Star Wars Outlaws - piękna gra, która wyciska siódme poty z PC

Star Wars Outlaws naprawdę robi wrażenie swoim wyglądem, ale jednocześnie potrafi nieźle zmęczyć nawet najnowsze pecety. Ubisoft Massive znów pokazało, co potrafi ich zaawansowany silnik Snowdrop - ten sam, który sprawił, że Avatar: Frontiers of Pandora został uznany za tytuł z najlepszą grafiką 2023 roku. Teraz ten engine napędza Star Wars Outlaws i trzeba przyznać, że efekty są oszałamiające. Potwierdziła to analiza serwisu Digital Foundry. (Oczywiście mówimy cały czas o wersji na PC).

W skrócie:

  • Star Wars Outlaws zachwyca zaawansowaną grafiką dzięki technologii ray tracingu i silnikowi Snowdrop, ale ma też problemy techniczne, które mogą wpływać na przyjemność czerpaną z gry.
  • Technologia Ray Reconstruction poprawia jakość obrazu, ale czasem wprowadza niechciane efekty, takie jak smużenie i zniekształcenia na krawędziach obiektów.
  • Ubisoft Massive poszło na całość i dało graczom pecetowym możliwość wykorzystania pełni możliwości nowoczesnego sprzętu, ale gra wymaga jeszcze kilku poprawek.

Reklama

Według Digital Foundry, jednym z najważniejszych elementów, które wyróżniają Star Wars Outlaws, jest zaawansowane oświetlenie oparte na technologii ray tracingu. Dzięki niemu gra wygląda niezwykle realistycznie, zwłaszcza w różnorodnych lokacjach, które odwiedzamy podczas przemierzania Zewnętrznych Rubieży. Na przykład miasto Mirogana, wbudowane w ogromną górę, w którym wiele miejsc nigdy nie widzi światła dziennego, dzięki ray tracingowi zyskuje wyjątkową atmosferę - cienie i odbicia wyglądają naturalnie, a nawet najbardziej zacienione zakamarki są odpowiednio oświetlone.

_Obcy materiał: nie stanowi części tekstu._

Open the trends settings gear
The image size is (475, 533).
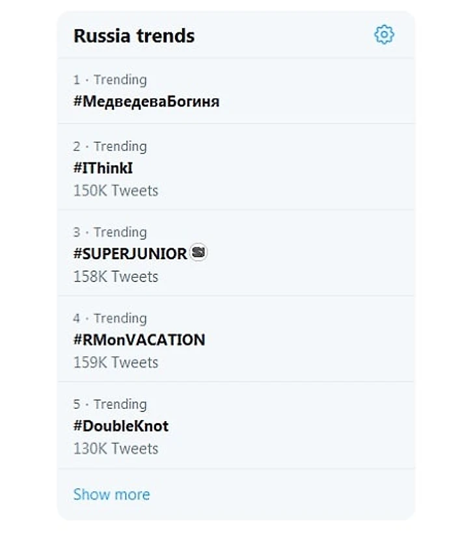tap(384, 34)
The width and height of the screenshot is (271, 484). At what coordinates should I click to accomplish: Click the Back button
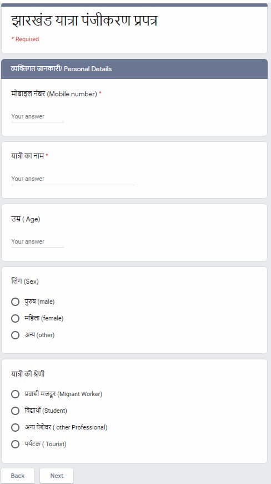(18, 476)
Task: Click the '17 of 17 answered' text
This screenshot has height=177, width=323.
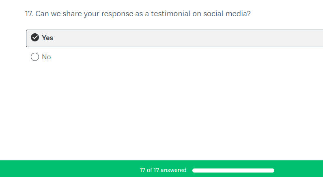Action: click(163, 170)

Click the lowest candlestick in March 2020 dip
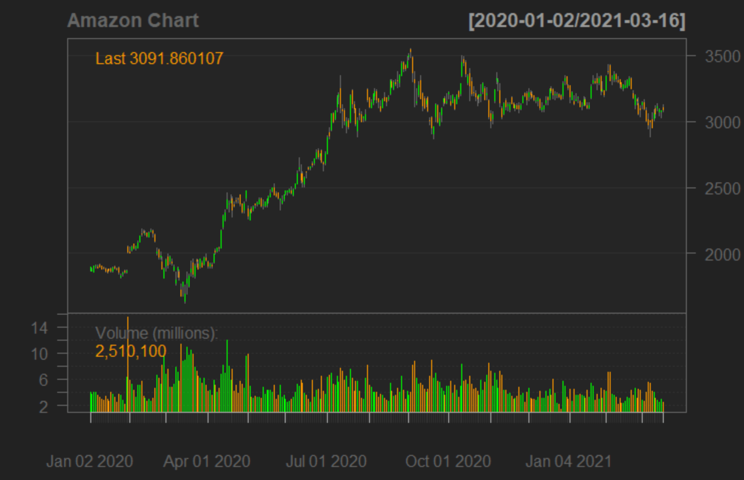tap(184, 298)
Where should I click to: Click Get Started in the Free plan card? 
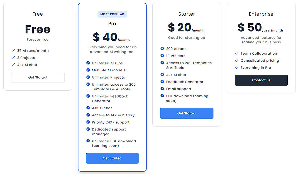(x=38, y=77)
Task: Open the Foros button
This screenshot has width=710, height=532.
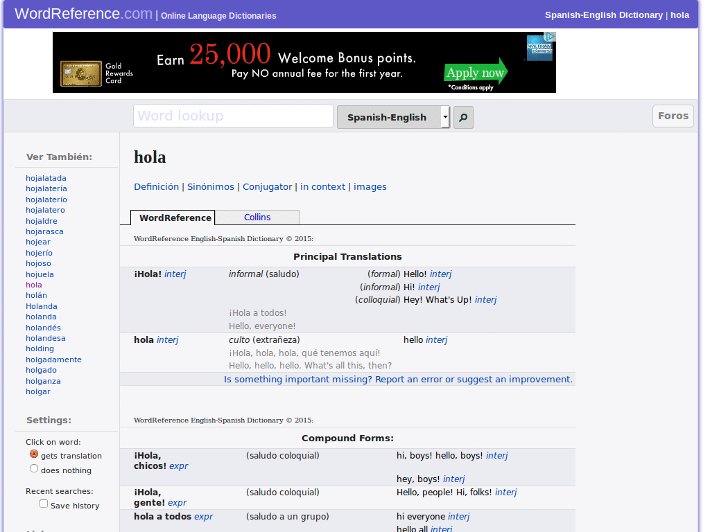Action: (673, 116)
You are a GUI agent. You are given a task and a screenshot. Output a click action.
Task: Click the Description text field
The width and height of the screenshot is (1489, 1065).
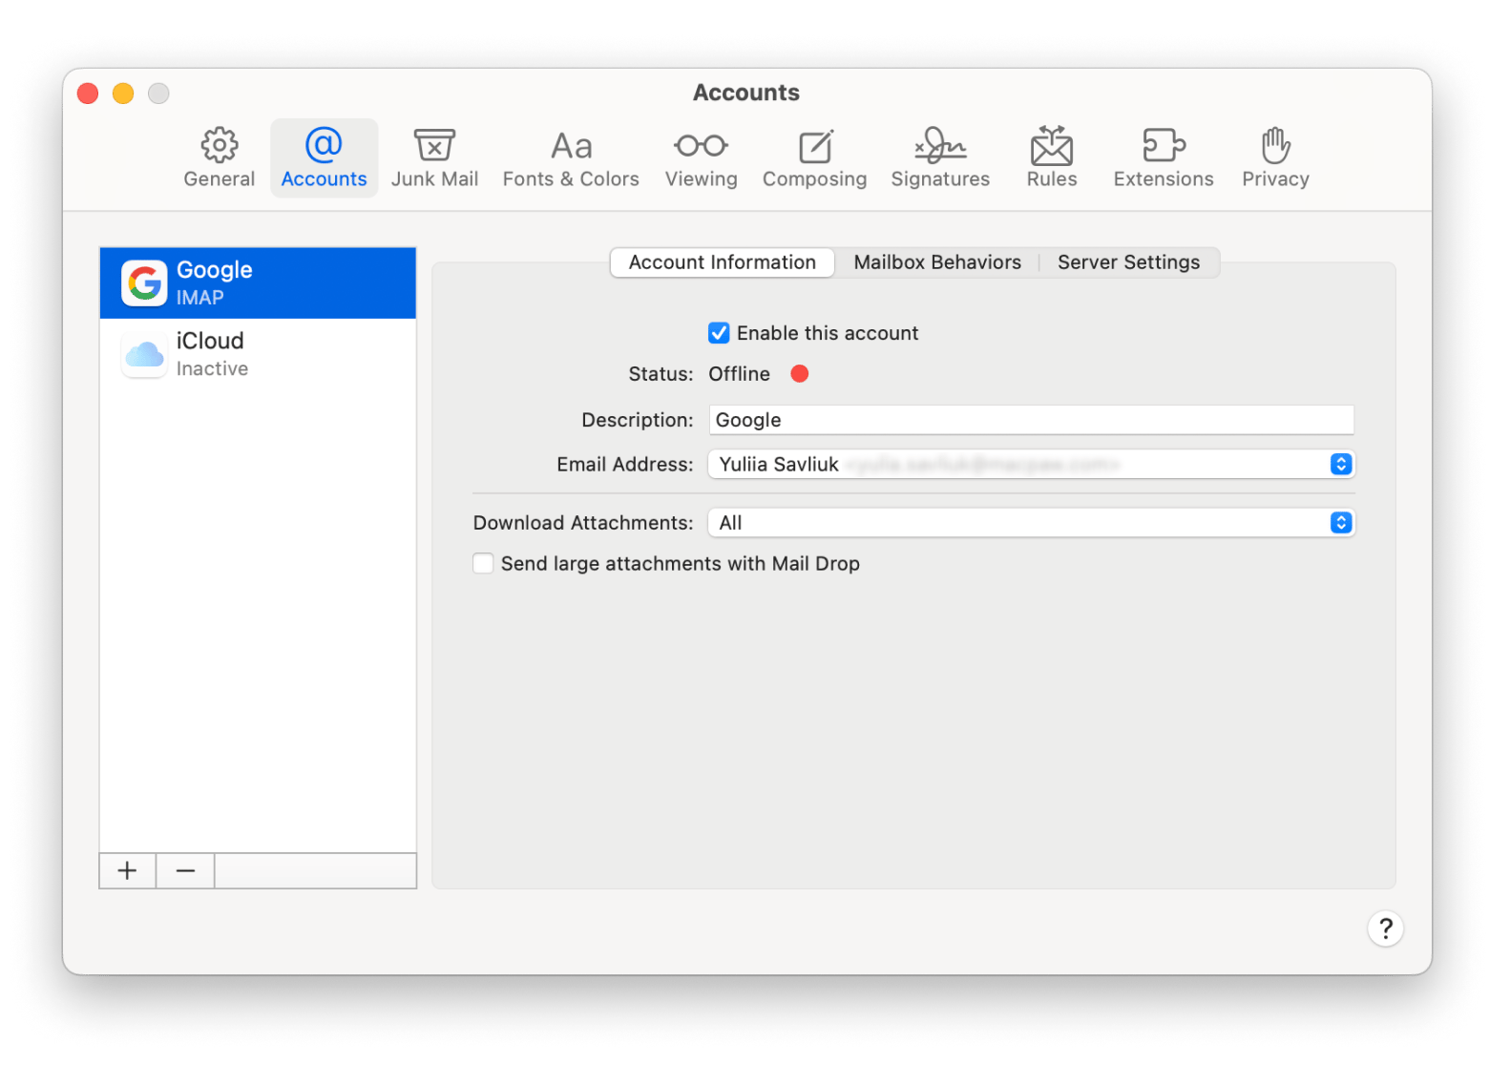tap(1031, 420)
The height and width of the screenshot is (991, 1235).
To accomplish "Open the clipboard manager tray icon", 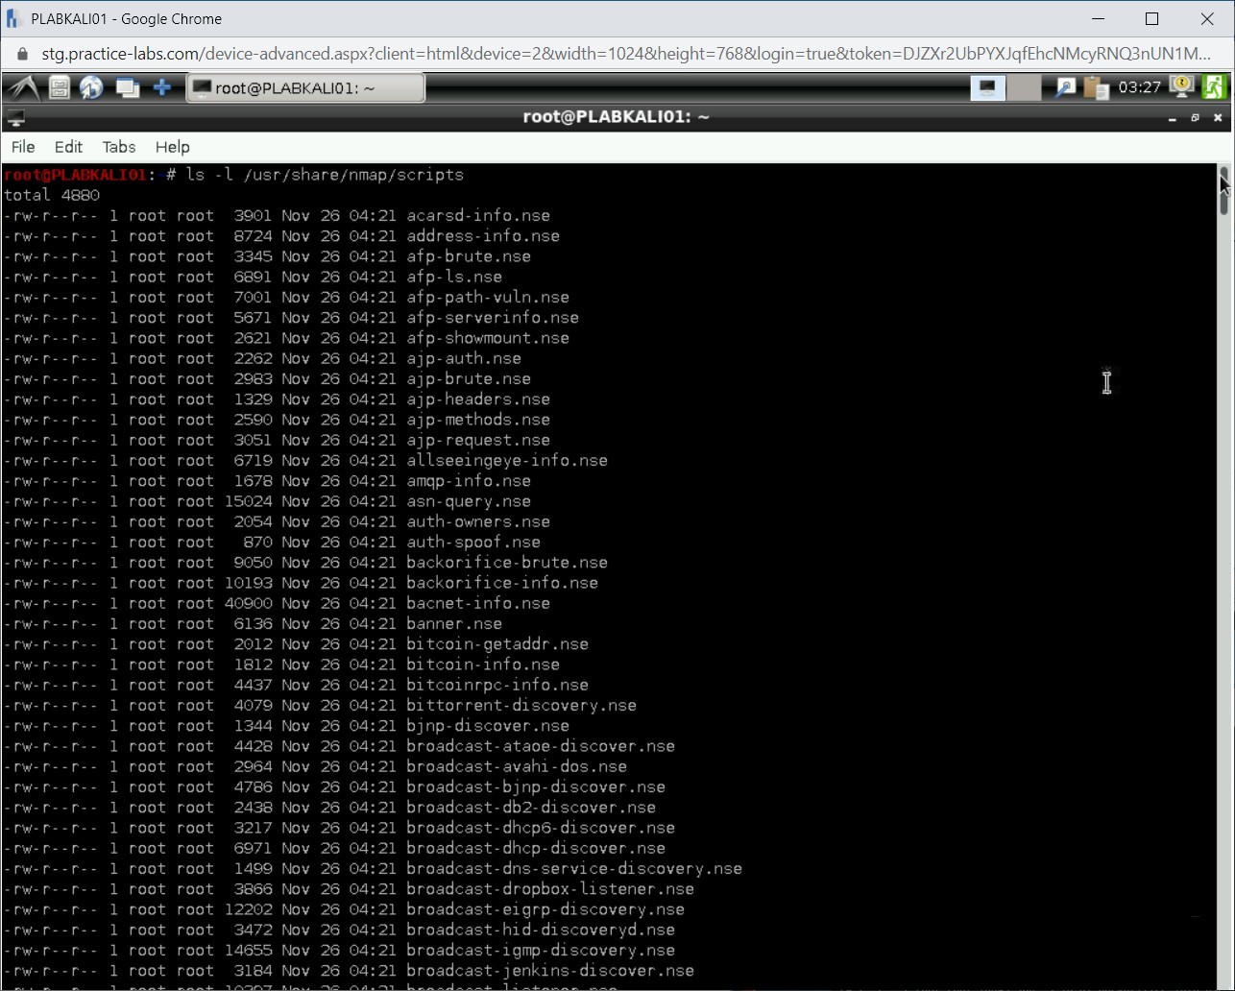I will [x=1096, y=88].
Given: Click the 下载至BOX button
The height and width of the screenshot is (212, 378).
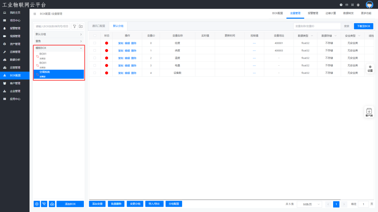Looking at the screenshot, I should pos(363,26).
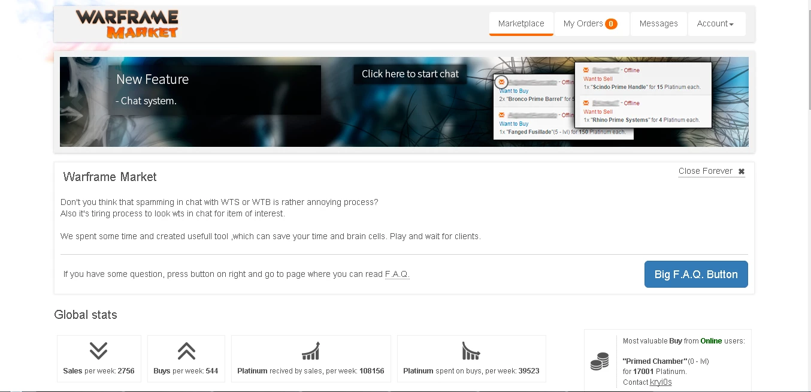Open the kryi0s contact link
811x392 pixels.
click(661, 382)
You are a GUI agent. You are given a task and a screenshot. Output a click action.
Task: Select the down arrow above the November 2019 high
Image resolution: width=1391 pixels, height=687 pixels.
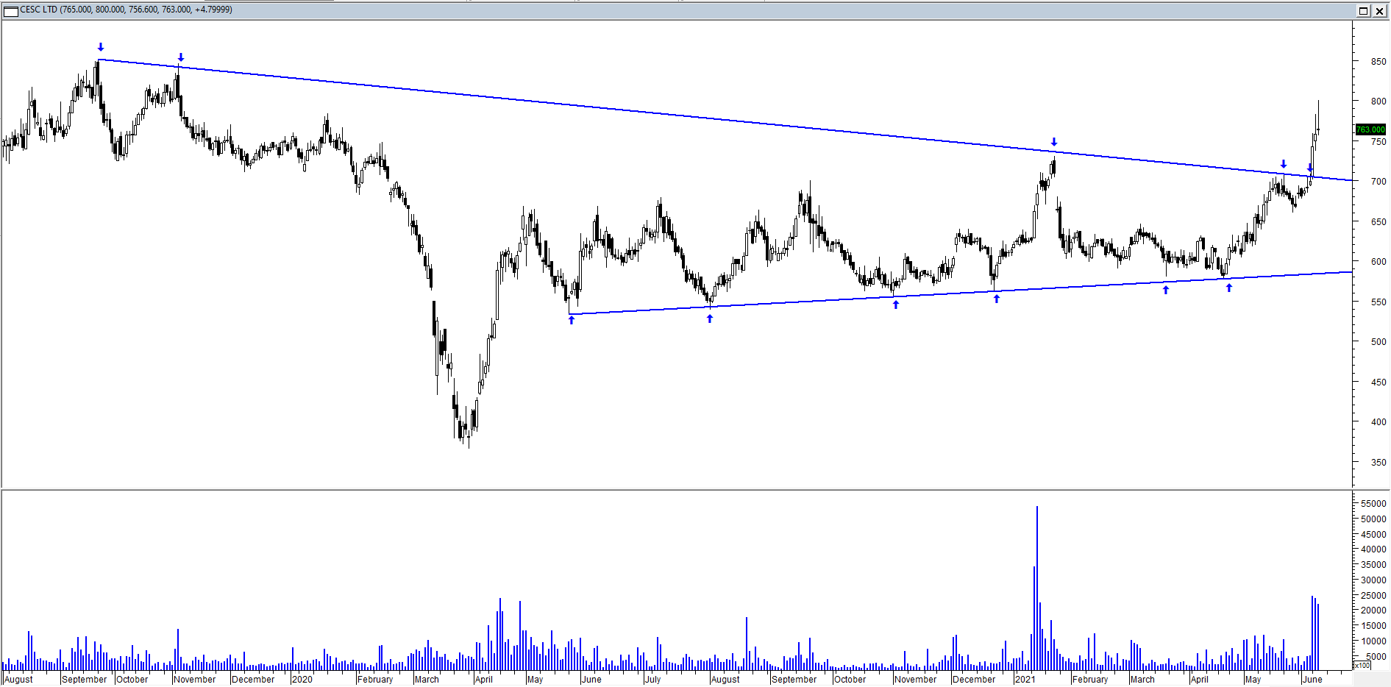[181, 57]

Ale choć gra wygląda świetnie, to niestety nie jest pozbawiona problemów technicznych. Przede wszystkim Ray Reconstruction - technologia Nvidii, która ma poprawiać jakość obrazu - czasem zawodzi. Zdarza się, że obraz rozmazuje się się, a na krawędziach obiektów pojawiają się niechciane efekty, takie jak smużenie. To trochę psuje odbiór całości, zwłaszcza w momentach, gdy gra powinna wyglądać najlepiej.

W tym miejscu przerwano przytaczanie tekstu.